L- Como tal, a defesa de tal faculdade concedida ao portador de uma livrança em branco, de a preencher no momento em que considere mais conveniente, coadjuvada, ainda, com a defesa de que o mesmo portador também se encontra isento da obrigação de comunicar em tempo razoável o vencimento da obrigação garantida, permite ao portador de tal livrança ficar totalmente desobrigado perante as regras da prescrição dos títulos cambiários; M- Tal interpretação legal, salvo mais douta opinião, colide frontalmente com os ditames da Constituição da República Portuguesa, mormente os princípios, da segurança jurídica e da proteção da confiança dos cidadãos, e dos princípios da proporcionalidade e igualdade dos cidadãos, estes interpretados no sentido de que, no caso concreto, os avalistas não fiquem numa posição de total dependência, da vontade e livre arbítrio do portador da livrança em branco, (no caso uma entidade bancária), bem com, e ainda, insista-se, na violação do principio da boa-fé. O que aqui se deixa expressamente invocado.

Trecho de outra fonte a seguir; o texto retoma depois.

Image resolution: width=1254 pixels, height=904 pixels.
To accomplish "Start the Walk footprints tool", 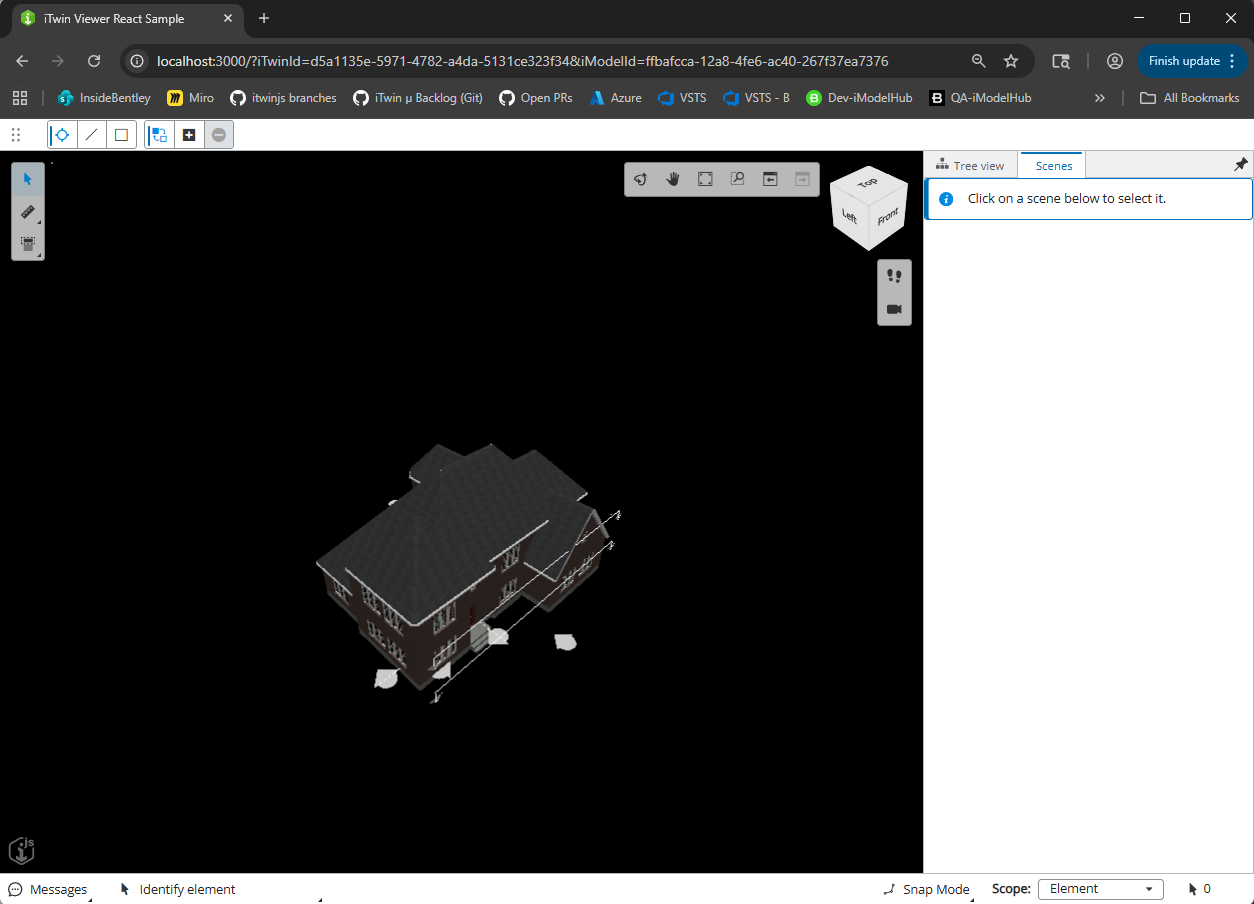I will coord(894,276).
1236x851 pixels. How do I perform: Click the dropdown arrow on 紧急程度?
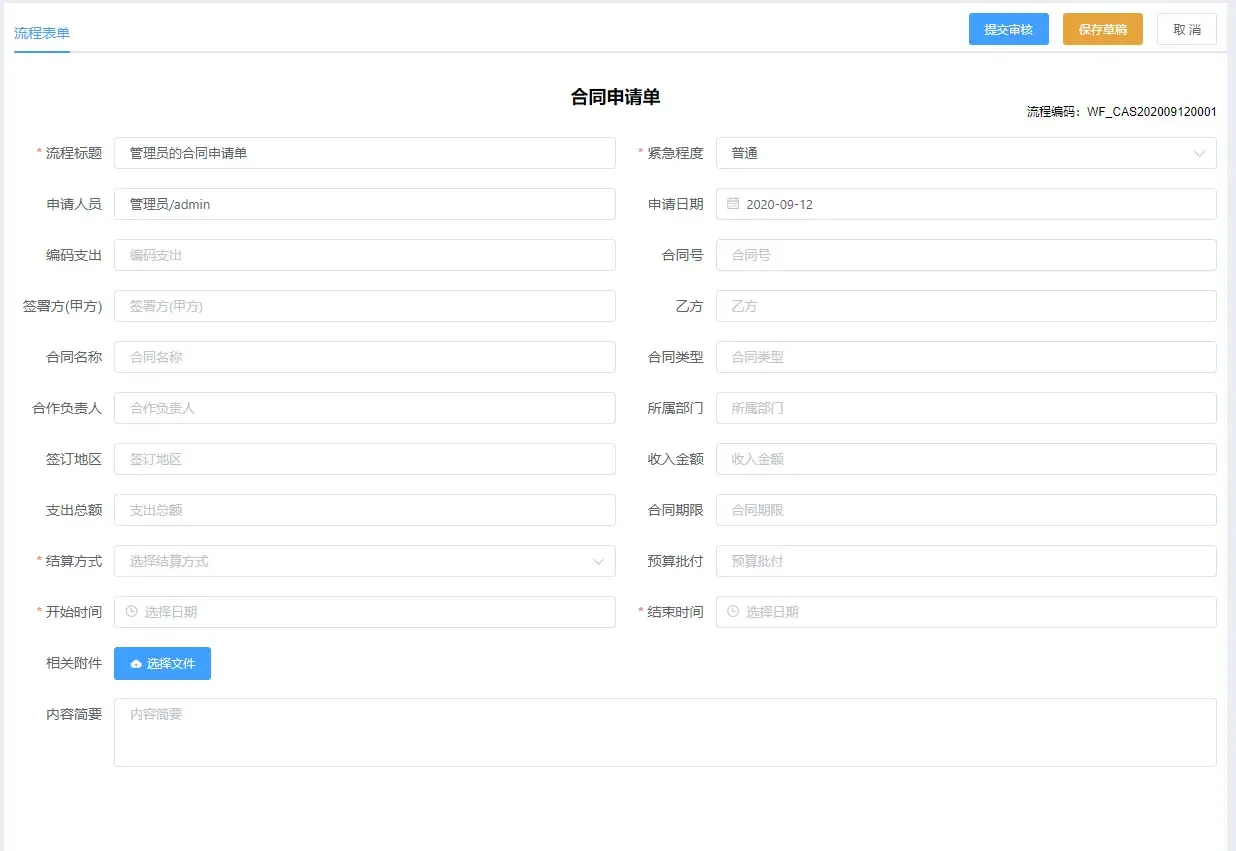pyautogui.click(x=1201, y=153)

Por outro lado, sem prescindir, N - Nos valores inscritos nas livranças encontram-se englobados, juros calculados desde a data do vencimento da obrigação, ocorrido no final do ano de 2013 e até á data do preenchimento das livranças, ou seja, cerca de dois anos após tal vencimento, valores esses que acresceram ao montante devido no momento do vencimento da obrigação e sem que disso a embargante tivesse conhecimento.

O -Tendo-se por princípio que, os juros são, na sua essência, uma forma de indemnização, face ao incumprimento de uma obrigação pecuniária que deveria ter sido cumprida num certo momento e não o foi, (ou seja, indemnização do credor pela mora do devedor); P - Na situação concreta, tendo-se vencido a obrigação e disso a embargante/devedora não tendo tido conhecimento, jamais a mesma...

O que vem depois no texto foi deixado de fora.